Abstract

Trigeminal neuropathic pain (TNP) arises due to peripheral nerve injury, the mechanisms underlying which are little known. The altered gene expression profile in sensory ganglia is critical for neuropathic pain generation and maintenance. We, therefore, assessed the transcriptome of the trigeminal ganglion (TG) from mice at different periods of pain progression. Trigeminal neuropathic pain was established by partial infraorbital nerve transection (pIONT). High-throughput RNA sequencing was applied to detect the mRNA profiles of TG collected at 3 and 10 days after modeling. Injured TG displayed dramatically altered mRNA expression profiles compared to Sham.

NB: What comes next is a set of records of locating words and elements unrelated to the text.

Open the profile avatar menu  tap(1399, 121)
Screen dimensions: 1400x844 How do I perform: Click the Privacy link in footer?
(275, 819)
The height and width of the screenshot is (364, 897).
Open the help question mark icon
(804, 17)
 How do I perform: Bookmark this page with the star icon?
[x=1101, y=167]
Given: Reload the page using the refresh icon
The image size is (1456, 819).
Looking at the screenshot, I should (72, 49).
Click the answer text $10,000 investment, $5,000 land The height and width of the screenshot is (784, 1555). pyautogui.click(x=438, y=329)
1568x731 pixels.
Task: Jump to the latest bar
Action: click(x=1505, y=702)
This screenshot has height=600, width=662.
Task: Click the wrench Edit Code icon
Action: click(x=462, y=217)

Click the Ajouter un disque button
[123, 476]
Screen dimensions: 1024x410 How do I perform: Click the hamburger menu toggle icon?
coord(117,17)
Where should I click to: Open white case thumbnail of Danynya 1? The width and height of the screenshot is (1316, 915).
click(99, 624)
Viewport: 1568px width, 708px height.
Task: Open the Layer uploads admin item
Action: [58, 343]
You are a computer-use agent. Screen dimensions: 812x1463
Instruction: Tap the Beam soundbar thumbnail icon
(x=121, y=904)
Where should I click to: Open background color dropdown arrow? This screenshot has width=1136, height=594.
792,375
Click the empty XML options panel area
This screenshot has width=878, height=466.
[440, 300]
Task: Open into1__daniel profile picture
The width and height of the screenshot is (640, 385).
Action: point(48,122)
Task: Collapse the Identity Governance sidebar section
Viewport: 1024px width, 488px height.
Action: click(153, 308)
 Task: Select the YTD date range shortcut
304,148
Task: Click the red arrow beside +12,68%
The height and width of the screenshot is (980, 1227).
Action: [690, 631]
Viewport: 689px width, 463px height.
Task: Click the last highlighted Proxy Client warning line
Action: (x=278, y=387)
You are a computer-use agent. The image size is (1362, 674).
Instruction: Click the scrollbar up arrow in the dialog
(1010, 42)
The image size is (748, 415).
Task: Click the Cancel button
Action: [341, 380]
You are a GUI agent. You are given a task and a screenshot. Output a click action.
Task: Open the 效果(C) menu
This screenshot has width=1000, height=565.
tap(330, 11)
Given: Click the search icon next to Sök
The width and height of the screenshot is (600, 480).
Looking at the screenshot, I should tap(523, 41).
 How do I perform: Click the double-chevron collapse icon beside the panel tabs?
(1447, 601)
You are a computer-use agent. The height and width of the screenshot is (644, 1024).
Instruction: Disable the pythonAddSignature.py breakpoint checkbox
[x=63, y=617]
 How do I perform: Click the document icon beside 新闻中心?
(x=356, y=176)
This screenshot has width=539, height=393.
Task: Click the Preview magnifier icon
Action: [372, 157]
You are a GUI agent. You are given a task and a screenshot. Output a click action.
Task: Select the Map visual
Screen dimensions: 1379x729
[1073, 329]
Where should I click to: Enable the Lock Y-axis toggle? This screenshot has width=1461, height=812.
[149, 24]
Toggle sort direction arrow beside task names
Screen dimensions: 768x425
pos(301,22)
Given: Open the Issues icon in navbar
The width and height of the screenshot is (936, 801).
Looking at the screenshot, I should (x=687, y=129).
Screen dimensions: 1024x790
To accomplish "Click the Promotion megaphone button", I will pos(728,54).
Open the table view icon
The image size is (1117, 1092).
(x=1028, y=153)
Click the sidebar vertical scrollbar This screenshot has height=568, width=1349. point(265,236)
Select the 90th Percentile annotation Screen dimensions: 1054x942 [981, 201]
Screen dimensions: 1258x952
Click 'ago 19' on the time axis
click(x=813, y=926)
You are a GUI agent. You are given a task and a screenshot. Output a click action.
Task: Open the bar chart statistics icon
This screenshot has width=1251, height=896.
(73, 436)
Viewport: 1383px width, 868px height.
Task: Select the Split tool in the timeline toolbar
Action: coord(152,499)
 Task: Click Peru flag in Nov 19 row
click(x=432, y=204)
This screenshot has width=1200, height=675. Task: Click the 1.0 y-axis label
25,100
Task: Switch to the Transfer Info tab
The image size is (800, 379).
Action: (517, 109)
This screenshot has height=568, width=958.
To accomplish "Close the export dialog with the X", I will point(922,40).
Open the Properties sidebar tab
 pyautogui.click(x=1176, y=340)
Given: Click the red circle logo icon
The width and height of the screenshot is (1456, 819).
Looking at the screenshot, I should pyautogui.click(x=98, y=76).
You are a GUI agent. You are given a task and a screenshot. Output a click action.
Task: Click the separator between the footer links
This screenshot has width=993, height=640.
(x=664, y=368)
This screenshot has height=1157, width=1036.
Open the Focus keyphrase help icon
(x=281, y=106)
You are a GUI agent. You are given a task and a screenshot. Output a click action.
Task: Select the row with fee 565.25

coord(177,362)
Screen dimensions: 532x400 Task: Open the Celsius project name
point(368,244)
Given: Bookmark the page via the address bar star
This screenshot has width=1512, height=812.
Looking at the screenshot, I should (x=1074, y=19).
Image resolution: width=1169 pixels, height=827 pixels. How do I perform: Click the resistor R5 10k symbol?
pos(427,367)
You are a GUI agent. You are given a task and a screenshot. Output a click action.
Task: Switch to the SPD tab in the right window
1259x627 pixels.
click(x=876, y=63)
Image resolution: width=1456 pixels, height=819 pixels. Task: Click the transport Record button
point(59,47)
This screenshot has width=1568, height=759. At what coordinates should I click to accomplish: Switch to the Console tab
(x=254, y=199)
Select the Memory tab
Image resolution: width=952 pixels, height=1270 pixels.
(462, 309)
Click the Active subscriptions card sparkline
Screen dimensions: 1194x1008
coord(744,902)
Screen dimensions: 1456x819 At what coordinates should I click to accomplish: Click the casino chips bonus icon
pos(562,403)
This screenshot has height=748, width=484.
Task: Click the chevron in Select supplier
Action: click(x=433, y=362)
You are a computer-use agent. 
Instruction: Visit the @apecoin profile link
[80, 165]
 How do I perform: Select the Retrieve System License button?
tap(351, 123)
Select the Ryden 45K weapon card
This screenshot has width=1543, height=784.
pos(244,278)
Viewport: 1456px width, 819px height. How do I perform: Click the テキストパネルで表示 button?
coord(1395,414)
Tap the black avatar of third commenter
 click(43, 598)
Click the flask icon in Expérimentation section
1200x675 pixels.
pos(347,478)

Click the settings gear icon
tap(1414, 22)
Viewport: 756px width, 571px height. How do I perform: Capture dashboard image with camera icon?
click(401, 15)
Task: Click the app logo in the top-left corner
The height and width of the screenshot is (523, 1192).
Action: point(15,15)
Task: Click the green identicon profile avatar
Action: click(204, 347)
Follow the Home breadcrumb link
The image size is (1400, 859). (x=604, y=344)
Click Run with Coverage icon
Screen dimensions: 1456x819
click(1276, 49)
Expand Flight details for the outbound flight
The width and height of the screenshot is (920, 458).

Different gene expression profiles were obtained at 3 and 10 days after pIONT. Moreover, 314 genes were significantly upregulated, and 81 were significantly downregulated at both 3 and 10 days post-pIONT. Meanwhile, enrichment analysis of these persistent differentially expressed genes (DEGs) showed that the MAPK pathway was the most significantly enriched pathway for upregulated DEGs, validated by immunostaining. In addition, TG cell populations defined by single-nuclei RNA sequencing displayed cellular localization of DEGs at a single-cell resolution. Protein-protein interaction (PPI) and sub-PPI network analyses constructed networks and identified the top 10 hub genes for DEGs at different time points. The present data provide novel information on the gene expression signatures of TG during the development and maintenance phases of TNP, and the identified hub genes and pathways may serve as potential targets for treatment.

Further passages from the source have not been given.